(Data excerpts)
┌──
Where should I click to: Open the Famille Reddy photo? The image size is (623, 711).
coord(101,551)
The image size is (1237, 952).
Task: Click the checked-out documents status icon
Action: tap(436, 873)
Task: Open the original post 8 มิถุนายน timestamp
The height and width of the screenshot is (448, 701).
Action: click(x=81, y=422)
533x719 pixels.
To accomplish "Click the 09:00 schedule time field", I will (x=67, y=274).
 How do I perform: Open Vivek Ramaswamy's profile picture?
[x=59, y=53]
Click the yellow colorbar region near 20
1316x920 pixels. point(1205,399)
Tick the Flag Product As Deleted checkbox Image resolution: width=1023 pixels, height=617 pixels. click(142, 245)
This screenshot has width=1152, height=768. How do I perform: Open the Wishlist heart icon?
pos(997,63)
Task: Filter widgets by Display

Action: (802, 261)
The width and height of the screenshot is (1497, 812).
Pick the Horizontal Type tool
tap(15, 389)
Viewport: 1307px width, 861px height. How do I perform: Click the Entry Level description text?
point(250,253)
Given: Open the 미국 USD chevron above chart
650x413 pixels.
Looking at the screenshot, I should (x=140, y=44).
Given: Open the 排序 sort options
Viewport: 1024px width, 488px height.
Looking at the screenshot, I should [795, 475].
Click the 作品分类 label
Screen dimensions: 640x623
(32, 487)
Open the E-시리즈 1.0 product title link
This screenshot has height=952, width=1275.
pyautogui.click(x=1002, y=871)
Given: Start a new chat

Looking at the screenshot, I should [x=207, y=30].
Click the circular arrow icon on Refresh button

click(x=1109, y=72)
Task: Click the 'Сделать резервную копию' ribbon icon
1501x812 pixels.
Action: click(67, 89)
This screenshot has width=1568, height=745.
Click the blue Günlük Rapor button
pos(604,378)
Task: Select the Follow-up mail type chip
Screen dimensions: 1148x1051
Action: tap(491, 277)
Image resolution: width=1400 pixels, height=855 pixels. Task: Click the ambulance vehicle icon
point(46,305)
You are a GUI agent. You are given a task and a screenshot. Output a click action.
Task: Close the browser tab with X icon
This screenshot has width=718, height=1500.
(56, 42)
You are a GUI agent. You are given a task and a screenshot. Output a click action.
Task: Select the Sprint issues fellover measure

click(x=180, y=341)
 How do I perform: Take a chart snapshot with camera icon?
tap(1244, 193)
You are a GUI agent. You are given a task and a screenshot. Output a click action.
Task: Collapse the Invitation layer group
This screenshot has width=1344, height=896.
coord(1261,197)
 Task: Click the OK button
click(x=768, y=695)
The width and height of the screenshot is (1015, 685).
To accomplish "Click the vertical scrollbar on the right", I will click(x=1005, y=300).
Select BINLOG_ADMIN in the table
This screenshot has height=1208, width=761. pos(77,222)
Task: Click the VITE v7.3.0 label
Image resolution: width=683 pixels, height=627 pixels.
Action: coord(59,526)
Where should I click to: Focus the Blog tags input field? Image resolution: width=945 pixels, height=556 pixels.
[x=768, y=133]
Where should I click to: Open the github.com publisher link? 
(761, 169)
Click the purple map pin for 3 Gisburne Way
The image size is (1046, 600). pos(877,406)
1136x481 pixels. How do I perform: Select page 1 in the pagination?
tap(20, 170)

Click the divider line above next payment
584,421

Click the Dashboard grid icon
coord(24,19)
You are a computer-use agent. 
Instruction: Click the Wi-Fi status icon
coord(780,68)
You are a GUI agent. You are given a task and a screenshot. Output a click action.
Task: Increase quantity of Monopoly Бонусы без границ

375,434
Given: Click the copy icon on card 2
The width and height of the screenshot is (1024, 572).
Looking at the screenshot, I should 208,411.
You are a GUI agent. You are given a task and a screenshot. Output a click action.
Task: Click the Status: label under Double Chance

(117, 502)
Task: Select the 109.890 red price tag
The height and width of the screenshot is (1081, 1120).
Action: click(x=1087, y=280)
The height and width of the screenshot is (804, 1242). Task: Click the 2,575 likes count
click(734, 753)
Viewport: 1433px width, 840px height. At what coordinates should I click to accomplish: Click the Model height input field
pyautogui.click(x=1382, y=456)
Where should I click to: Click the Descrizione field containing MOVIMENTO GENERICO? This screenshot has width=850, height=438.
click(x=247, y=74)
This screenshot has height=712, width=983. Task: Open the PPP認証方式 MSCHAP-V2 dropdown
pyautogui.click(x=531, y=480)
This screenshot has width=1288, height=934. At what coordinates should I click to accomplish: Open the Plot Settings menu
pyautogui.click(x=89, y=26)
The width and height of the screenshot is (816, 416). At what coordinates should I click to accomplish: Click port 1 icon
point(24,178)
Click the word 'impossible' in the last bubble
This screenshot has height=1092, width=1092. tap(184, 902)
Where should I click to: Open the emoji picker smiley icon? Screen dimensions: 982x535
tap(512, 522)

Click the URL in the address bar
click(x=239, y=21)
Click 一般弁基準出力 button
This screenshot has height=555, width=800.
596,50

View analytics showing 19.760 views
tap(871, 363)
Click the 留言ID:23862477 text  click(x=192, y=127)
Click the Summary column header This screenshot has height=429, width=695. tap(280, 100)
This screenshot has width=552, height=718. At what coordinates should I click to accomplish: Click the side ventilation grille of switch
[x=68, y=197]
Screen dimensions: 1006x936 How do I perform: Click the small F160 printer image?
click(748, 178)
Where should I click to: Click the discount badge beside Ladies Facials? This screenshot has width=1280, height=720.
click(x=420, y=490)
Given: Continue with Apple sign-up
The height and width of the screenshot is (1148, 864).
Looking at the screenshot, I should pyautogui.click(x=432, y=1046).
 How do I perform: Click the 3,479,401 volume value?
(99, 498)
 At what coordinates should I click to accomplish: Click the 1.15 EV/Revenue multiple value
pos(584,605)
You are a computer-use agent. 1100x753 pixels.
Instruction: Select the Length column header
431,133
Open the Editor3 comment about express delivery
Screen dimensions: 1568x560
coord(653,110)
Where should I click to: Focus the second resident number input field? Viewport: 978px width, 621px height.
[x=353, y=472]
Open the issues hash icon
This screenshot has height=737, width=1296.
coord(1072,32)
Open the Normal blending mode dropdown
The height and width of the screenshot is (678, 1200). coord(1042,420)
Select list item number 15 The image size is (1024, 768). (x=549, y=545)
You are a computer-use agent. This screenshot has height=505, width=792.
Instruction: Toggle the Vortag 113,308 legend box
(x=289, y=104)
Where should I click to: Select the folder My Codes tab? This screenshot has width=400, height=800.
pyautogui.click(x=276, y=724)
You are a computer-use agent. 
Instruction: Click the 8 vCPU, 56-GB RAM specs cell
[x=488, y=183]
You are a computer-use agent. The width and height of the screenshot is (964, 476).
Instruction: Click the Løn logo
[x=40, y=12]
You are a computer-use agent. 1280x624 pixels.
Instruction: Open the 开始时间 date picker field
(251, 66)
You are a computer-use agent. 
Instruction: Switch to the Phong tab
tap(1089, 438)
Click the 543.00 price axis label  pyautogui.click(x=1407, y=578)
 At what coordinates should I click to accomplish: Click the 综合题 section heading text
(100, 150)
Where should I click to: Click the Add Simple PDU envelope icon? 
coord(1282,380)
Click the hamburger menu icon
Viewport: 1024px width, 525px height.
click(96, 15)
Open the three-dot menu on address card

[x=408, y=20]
└──
### WHAT YOU NEED TO DO
The data must be transcribed in full. Every word stays the same.

### RESULT OF THE TASK
Where should I click to: Open the Famille Reddy photo? The image size is (623, 711).
coord(101,551)
The image size is (1237, 952).
Task: Click the checked-out documents status icon
Action: tap(436, 873)
Task: Open the original post 8 มิถุนายน timestamp
The height and width of the screenshot is (448, 701).
Action: click(x=81, y=422)
533x719 pixels.
To accomplish "Click the 09:00 schedule time field", I will (x=67, y=274).
 How do I perform: Open Vivek Ramaswamy's profile picture?
[x=59, y=53]
Click the yellow colorbar region near 20
1316x920 pixels. point(1205,399)
Tick the Flag Product As Deleted checkbox Image resolution: width=1023 pixels, height=617 pixels. click(142, 245)
This screenshot has width=1152, height=768. How do I perform: Open the Wishlist heart icon?
pos(997,63)
Task: Filter widgets by Display

Action: (802, 261)
The width and height of the screenshot is (1497, 812).
Pick the Horizontal Type tool
tap(15, 389)
Viewport: 1307px width, 861px height. How do I perform: Click the Entry Level description text?
point(250,253)
Given: Open the 미국 USD chevron above chart
650x413 pixels.
Looking at the screenshot, I should (x=140, y=44).
Given: Open the 排序 sort options
Viewport: 1024px width, 488px height.
Looking at the screenshot, I should [795, 475].
Click the 作品分类 label
Screen dimensions: 640x623
(32, 487)
Open the E-시리즈 1.0 product title link
This screenshot has height=952, width=1275.
pyautogui.click(x=1002, y=871)
Given: Start a new chat

Looking at the screenshot, I should [x=207, y=30].
Click the circular arrow icon on Refresh button

click(x=1109, y=72)
Task: Click the 'Сделать резервную копию' ribbon icon
1501x812 pixels.
Action: click(67, 89)
This screenshot has width=1568, height=745.
Click the blue Günlük Rapor button
pos(604,378)
Task: Select the Follow-up mail type chip
Screen dimensions: 1148x1051
Action: tap(491, 277)
Image resolution: width=1400 pixels, height=855 pixels. Task: Click the ambulance vehicle icon
point(46,305)
You are a GUI agent. You are given a task and a screenshot. Output a click action.
Task: Close the browser tab with X icon
This screenshot has width=718, height=1500.
(56, 42)
You are a GUI agent. You are given a task and a screenshot. Output a click action.
Task: Select the Sprint issues fellover measure

click(x=180, y=341)
 How do I perform: Take a chart snapshot with camera icon?
tap(1244, 193)
You are a GUI agent. You are given a task and a screenshot. Output a click action.
Task: Collapse the Invitation layer group
This screenshot has width=1344, height=896.
coord(1261,197)
 Task: Click the OK button
click(x=768, y=695)
The width and height of the screenshot is (1015, 685).
To accomplish "Click the vertical scrollbar on the right", I will click(x=1005, y=300).
Select BINLOG_ADMIN in the table
This screenshot has height=1208, width=761. pos(77,222)
Task: Click the VITE v7.3.0 label
Image resolution: width=683 pixels, height=627 pixels.
Action: coord(59,526)
Where should I click to: Focus the Blog tags input field? Image resolution: width=945 pixels, height=556 pixels.
[x=768, y=133]
Where should I click to: Open the github.com publisher link? 
(761, 169)
Click the purple map pin for 3 Gisburne Way
The image size is (1046, 600). pos(877,406)
1136x481 pixels. How do I perform: Select page 1 in the pagination?
tap(20, 170)

Click the divider line above next payment
584,421

Click the Dashboard grid icon
coord(24,19)
You are a computer-use agent. 
Instruction: Click the Wi-Fi status icon
coord(780,68)
You are a GUI agent. You are given a task and a screenshot. Output a click action.
Task: Increase quantity of Monopoly Бонусы без границ

375,434
Given: Click the copy icon on card 2
The width and height of the screenshot is (1024, 572).
Looking at the screenshot, I should 208,411.
You are a GUI agent. You are given a task and a screenshot. Output a click action.
Task: Click the Status: label under Double Chance

(117, 502)
Task: Select the 109.890 red price tag
The height and width of the screenshot is (1081, 1120).
Action: click(x=1087, y=280)
The height and width of the screenshot is (804, 1242). Task: Click the 2,575 likes count
click(734, 753)
Viewport: 1433px width, 840px height. At what coordinates should I click to accomplish: Click the Model height input field
pyautogui.click(x=1382, y=456)
Where should I click to: Click the Descrizione field containing MOVIMENTO GENERICO? This screenshot has width=850, height=438.
click(x=247, y=74)
This screenshot has height=712, width=983. Task: Open the PPP認証方式 MSCHAP-V2 dropdown
pyautogui.click(x=531, y=480)
This screenshot has width=1288, height=934. At what coordinates should I click to accomplish: Open the Plot Settings menu
pyautogui.click(x=89, y=26)
The width and height of the screenshot is (816, 416). At what coordinates should I click to accomplish: Click port 1 icon
point(24,178)
Click the word 'impossible' in the last bubble
This screenshot has height=1092, width=1092. tap(184, 902)
Where should I click to: Open the emoji picker smiley icon? Screen dimensions: 982x535
tap(512, 522)

Click the URL in the address bar
click(x=239, y=21)
Click 一般弁基準出力 button
This screenshot has height=555, width=800.
596,50

View analytics showing 19.760 views
tap(871, 363)
Click the 留言ID:23862477 text  click(x=192, y=127)
Click the Summary column header This screenshot has height=429, width=695. tap(280, 100)
This screenshot has width=552, height=718. At what coordinates should I click to accomplish: Click the side ventilation grille of switch
[x=68, y=197]
Screen dimensions: 1006x936 How do I perform: Click the small F160 printer image?
click(748, 178)
Where should I click to: Click the discount badge beside Ladies Facials? This screenshot has width=1280, height=720.
click(x=420, y=490)
Given: Continue with Apple sign-up
The height and width of the screenshot is (1148, 864).
Looking at the screenshot, I should pyautogui.click(x=432, y=1046).
 How do I perform: Click the 3,479,401 volume value?
(99, 498)
 At what coordinates should I click to accomplish: Click the 1.15 EV/Revenue multiple value
pos(584,605)
You are a computer-use agent. 1100x753 pixels.
Instruction: Select the Length column header
431,133
Open the Editor3 comment about express delivery
Screen dimensions: 1568x560
coord(653,110)
Where should I click to: Focus the second resident number input field? Viewport: 978px width, 621px height.
[x=353, y=472]
Open the issues hash icon
This screenshot has height=737, width=1296.
coord(1072,32)
Open the Normal blending mode dropdown
The height and width of the screenshot is (678, 1200). coord(1042,420)
Select list item number 15 The image size is (1024, 768). (x=549, y=545)
You are a computer-use agent. This screenshot has height=505, width=792.
Instruction: Toggle the Vortag 113,308 legend box
(x=289, y=104)
Where should I click to: Select the folder My Codes tab? This screenshot has width=400, height=800.
pyautogui.click(x=276, y=724)
You are a computer-use agent. 
Instruction: Click the 8 vCPU, 56-GB RAM specs cell
[x=488, y=183]
You are a computer-use agent. The width and height of the screenshot is (964, 476).
Instruction: Click the Løn logo
[x=40, y=12]
You are a computer-use agent. 1280x624 pixels.
Instruction: Open the 开始时间 date picker field
(251, 66)
You are a computer-use agent. 
Instruction: Switch to the Phong tab
tap(1089, 438)
Click the 543.00 price axis label  pyautogui.click(x=1407, y=578)
 At what coordinates should I click to accomplish: Click the 综合题 section heading text
(100, 150)
Where should I click to: Click the Add Simple PDU envelope icon? 
coord(1282,380)
Click the hamburger menu icon
Viewport: 1024px width, 525px height.
click(96, 15)
Open the three-dot menu on address card

[x=408, y=20]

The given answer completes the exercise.